:: DATA EXCERPTS
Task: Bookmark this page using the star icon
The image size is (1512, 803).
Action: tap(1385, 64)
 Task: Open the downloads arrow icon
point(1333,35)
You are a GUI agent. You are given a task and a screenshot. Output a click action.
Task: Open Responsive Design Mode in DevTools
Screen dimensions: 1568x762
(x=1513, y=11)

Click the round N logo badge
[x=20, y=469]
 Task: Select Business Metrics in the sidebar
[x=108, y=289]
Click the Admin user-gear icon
::::
● TASK DESCRIPTION
All the entries above are to be transcribed without any alteration.

● FINAL ANSWER
Task: Bookmark this page using the star icon
The image size is (1512, 803).
Action: tap(1385, 64)
 Task: Open the downloads arrow icon
point(1333,35)
You are a GUI agent. You are given a task and a screenshot. Output a click action.
Task: Open Responsive Design Mode in DevTools
Screen dimensions: 1568x762
(x=1513, y=11)

Click the round N logo badge
[x=20, y=469]
 Task: Select Business Metrics in the sidebar
[x=108, y=289]
Click the Admin user-gear icon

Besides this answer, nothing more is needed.